После ленча мы выходили на задний двор. У Гаса еще хватало сил перевалить через порог, отрывая от земли маленькие колесики, чтобы перекатились большие, – по-прежнему спортивный, несмотря ни на что, одаренный равновесием и быстротой рефлексов, которые даже обилие обезболивающих не могло полностью заглушить.

Родители оставались в доме, но, когда я оглядывалась на дверь в гостиную, я всякий раз встречалась с ними взглядом.

Минуту мы сидели молча, затем Гас сказал:

– Я иногда жалею, что тех качелей больше нет.

– С моего двора?

– Да. Моя ностальгия дошла до крайности, я способен тосковать по качелям, на которые ни разу не опускалась моя задница.

– Ностальгия – побочный эффект рака, – напомнила я.

– Нет, ностальгия – побочный эффект умирания, – сказал он. Над нами дул ветер, и тени ветвей скользили по нашей коже. Гас сжал мою руку: – Жизнь – хорошая штука, Хейзел Грейс.


Мы возвращались в дом, когда наступало время принимать лекарства. Их Гасу вливали вместе с жидким питанием через гастростому – пластиковую трубку, исчезавшую в его животе. На некоторое время он становился тихим, отключался. Мать хотела, чтобы Га с поспал, но он лишь отрицательно качал головой, когда она это предлагала, поэтому его, полусонного, оставляли в кресле.
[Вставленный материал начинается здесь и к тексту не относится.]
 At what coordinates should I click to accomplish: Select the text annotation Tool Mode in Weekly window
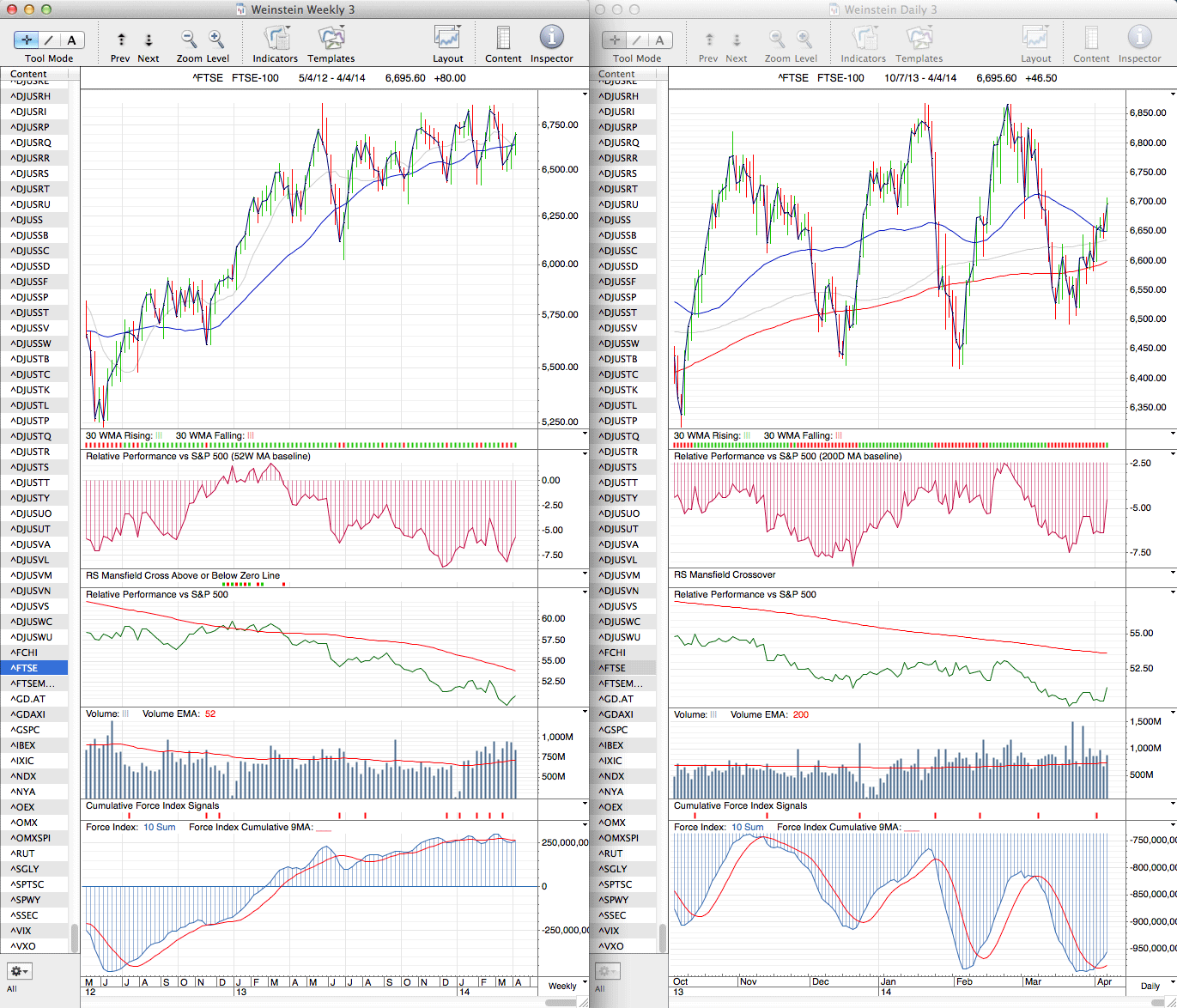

Родители смотрели старое видео с Гасом и его сестрами. Девочки, наверное, были на тот момент моими ровесницами, а Гасу было лет пять. Они играли в баскетбол на подъездной аллее у другого дома, и Гас, совсем малыш, прекрасно вел мяч, будто родился с этим умением, бегая кругами вокруг смеющихся сестер. Я впервые увидела его игравшим в баскетбол.

– А у него хорошо получалось, – похвалила я.

– Видела бы ты его в старших классах, – откликнулся отец. – В первый же год уже выступал за школу.

Гас пробормотал:

– Можно мне вниз?

Мать с отцом везли кресло с Гасом по ступенькам. Кресло опасно подскакивало, но всякая опасность уже потеряла свою актуальность. Нас оставляли вдвоем. Он укладывался в кровать, и мы лежали рядом, под одеялом, я на боку, а Гас на спине, и моя голова прижималась к его костлявому плечу. Исходящее от Гаса тепло сквозь рубашку-поло грело мне кожу, мои стопы устраивали потасовки с его настоящей стопой, моя ладонь гладила его по щеке.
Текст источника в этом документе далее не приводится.